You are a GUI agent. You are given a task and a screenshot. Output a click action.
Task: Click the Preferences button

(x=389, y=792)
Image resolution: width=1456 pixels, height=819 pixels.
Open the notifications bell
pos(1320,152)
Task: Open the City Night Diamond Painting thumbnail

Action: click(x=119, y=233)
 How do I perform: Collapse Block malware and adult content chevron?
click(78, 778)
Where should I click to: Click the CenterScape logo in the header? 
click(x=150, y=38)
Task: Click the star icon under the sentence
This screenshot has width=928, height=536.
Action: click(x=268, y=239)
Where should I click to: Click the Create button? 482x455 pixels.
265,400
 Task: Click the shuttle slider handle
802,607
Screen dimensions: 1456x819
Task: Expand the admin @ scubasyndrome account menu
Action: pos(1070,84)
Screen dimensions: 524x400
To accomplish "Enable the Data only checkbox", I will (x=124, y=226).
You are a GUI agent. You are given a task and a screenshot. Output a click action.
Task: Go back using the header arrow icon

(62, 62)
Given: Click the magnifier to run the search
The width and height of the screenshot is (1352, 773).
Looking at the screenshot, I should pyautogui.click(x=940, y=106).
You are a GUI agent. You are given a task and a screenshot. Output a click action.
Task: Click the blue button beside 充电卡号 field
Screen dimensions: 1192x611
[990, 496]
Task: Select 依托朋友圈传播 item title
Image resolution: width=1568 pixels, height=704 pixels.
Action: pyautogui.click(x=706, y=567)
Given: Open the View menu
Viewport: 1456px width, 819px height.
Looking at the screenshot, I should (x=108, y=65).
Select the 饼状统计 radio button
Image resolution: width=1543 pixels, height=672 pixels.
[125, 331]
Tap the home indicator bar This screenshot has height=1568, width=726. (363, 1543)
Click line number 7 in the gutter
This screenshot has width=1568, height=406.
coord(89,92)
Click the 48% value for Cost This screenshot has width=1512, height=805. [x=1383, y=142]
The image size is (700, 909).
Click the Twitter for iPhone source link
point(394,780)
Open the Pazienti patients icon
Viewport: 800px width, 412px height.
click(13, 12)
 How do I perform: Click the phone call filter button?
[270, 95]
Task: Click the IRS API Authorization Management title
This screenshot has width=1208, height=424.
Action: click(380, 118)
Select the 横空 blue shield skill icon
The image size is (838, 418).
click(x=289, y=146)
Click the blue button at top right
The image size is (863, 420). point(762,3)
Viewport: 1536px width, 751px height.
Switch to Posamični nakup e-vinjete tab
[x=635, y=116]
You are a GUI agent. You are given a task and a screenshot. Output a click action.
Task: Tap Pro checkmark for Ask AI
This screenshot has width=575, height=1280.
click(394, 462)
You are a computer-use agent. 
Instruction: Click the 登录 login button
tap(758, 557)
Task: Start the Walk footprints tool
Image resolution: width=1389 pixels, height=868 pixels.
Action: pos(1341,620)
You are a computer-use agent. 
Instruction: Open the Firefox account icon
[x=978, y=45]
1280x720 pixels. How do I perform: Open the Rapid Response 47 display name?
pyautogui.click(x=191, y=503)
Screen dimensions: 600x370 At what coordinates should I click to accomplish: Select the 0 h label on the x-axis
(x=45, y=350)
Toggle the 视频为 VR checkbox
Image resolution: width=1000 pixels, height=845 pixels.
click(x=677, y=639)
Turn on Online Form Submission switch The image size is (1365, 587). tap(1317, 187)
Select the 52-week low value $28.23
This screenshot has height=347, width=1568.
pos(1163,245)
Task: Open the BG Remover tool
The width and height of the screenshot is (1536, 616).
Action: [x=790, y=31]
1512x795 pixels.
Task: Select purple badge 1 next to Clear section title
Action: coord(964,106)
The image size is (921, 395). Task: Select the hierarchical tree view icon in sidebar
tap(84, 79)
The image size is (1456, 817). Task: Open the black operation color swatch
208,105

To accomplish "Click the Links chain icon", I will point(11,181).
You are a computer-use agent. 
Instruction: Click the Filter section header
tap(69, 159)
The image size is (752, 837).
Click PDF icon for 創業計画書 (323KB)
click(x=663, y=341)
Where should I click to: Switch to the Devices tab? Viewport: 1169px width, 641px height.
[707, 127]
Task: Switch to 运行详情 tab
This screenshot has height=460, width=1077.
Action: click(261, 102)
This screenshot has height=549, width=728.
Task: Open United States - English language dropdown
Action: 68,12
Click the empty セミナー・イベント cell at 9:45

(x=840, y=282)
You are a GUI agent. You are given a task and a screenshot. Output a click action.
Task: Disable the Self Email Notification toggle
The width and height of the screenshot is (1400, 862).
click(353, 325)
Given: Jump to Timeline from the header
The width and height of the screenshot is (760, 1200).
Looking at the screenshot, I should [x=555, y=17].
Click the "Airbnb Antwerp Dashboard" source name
* * * * * * * * *
Would you transcribe the listing word for word?

You are a GUI agent. You are given a task and a screenshot. Output a click action.
Task: Click the Preferences button

(x=389, y=792)
Image resolution: width=1456 pixels, height=819 pixels.
Open the notifications bell
pos(1320,152)
Task: Open the City Night Diamond Painting thumbnail

Action: click(x=119, y=233)
 How do I perform: Collapse Block malware and adult content chevron?
click(78, 778)
Where should I click to: Click the CenterScape logo in the header? 
click(x=150, y=38)
Task: Click the star icon under the sentence
This screenshot has width=928, height=536.
Action: click(x=268, y=239)
Where should I click to: Click the Create button? 482x455 pixels.
265,400
 Task: Click the shuttle slider handle
802,607
Screen dimensions: 1456x819
Task: Expand the admin @ scubasyndrome account menu
Action: pos(1070,84)
Screen dimensions: 524x400
To accomplish "Enable the Data only checkbox", I will (x=124, y=226).
You are a GUI agent. You are given a task and a screenshot. Output a click action.
Task: Go back using the header arrow icon

(62, 62)
Given: Click the magnifier to run the search
The width and height of the screenshot is (1352, 773).
Looking at the screenshot, I should pyautogui.click(x=940, y=106).
You are a GUI agent. You are given a task and a screenshot. Output a click action.
Task: Click the blue button beside 充电卡号 field
Screen dimensions: 1192x611
[990, 496]
Task: Select 依托朋友圈传播 item title
Image resolution: width=1568 pixels, height=704 pixels.
Action: pyautogui.click(x=706, y=567)
Given: Open the View menu
Viewport: 1456px width, 819px height.
Looking at the screenshot, I should (x=108, y=65).
Select the 饼状统计 radio button
Image resolution: width=1543 pixels, height=672 pixels.
[125, 331]
Tap the home indicator bar This screenshot has height=1568, width=726. (363, 1543)
Click line number 7 in the gutter
This screenshot has width=1568, height=406.
coord(89,92)
Click the 48% value for Cost This screenshot has width=1512, height=805. [x=1383, y=142]
The image size is (700, 909).
Click the Twitter for iPhone source link
point(394,780)
Open the Pazienti patients icon
Viewport: 800px width, 412px height.
click(13, 12)
 How do I perform: Click the phone call filter button?
[270, 95]
Task: Click the IRS API Authorization Management title
This screenshot has width=1208, height=424.
Action: click(380, 118)
Select the 横空 blue shield skill icon
The image size is (838, 418).
click(x=289, y=146)
Click the blue button at top right
The image size is (863, 420). point(762,3)
Viewport: 1536px width, 751px height.
Switch to Posamični nakup e-vinjete tab
[x=635, y=116]
You are a GUI agent. You are given a task and a screenshot. Output a click action.
Task: Tap Pro checkmark for Ask AI
This screenshot has width=575, height=1280.
click(394, 462)
You are a computer-use agent. 
Instruction: Click the 登录 login button
tap(758, 557)
Task: Start the Walk footprints tool
Image resolution: width=1389 pixels, height=868 pixels.
Action: pos(1341,620)
You are a computer-use agent. 
Instruction: Open the Firefox account icon
[x=978, y=45]
1280x720 pixels. How do I perform: Open the Rapid Response 47 display name?
pyautogui.click(x=191, y=503)
Screen dimensions: 600x370 At what coordinates should I click to accomplish: Select the 0 h label on the x-axis
(x=45, y=350)
Toggle the 视频为 VR checkbox
Image resolution: width=1000 pixels, height=845 pixels.
click(x=677, y=639)
Turn on Online Form Submission switch The image size is (1365, 587). tap(1317, 187)
Select the 52-week low value $28.23
This screenshot has height=347, width=1568.
pos(1163,245)
Task: Open the BG Remover tool
The width and height of the screenshot is (1536, 616).
Action: [x=790, y=31]
1512x795 pixels.
Task: Select purple badge 1 next to Clear section title
Action: coord(964,106)
The image size is (921, 395). Task: Select the hierarchical tree view icon in sidebar
tap(84, 79)
The image size is (1456, 817). Task: Open the black operation color swatch
208,105

To accomplish "Click the Links chain icon", I will point(11,181).
You are a computer-use agent. 
Instruction: Click the Filter section header
tap(69, 159)
The image size is (752, 837).
Click PDF icon for 創業計画書 (323KB)
click(x=663, y=341)
Where should I click to: Switch to the Devices tab? Viewport: 1169px width, 641px height.
[707, 127]
Task: Switch to 运行详情 tab
This screenshot has height=460, width=1077.
Action: click(261, 102)
This screenshot has height=549, width=728.
Task: Open United States - English language dropdown
Action: 68,12
Click the empty セミナー・イベント cell at 9:45

(x=840, y=282)
You are a GUI agent. You are given a task and a screenshot. Output a click action.
Task: Disable the Self Email Notification toggle
The width and height of the screenshot is (1400, 862).
click(353, 325)
Given: Jump to Timeline from the header
The width and height of the screenshot is (760, 1200).
Looking at the screenshot, I should [x=555, y=17].
Click the "Airbnb Antwerp Dashboard" source name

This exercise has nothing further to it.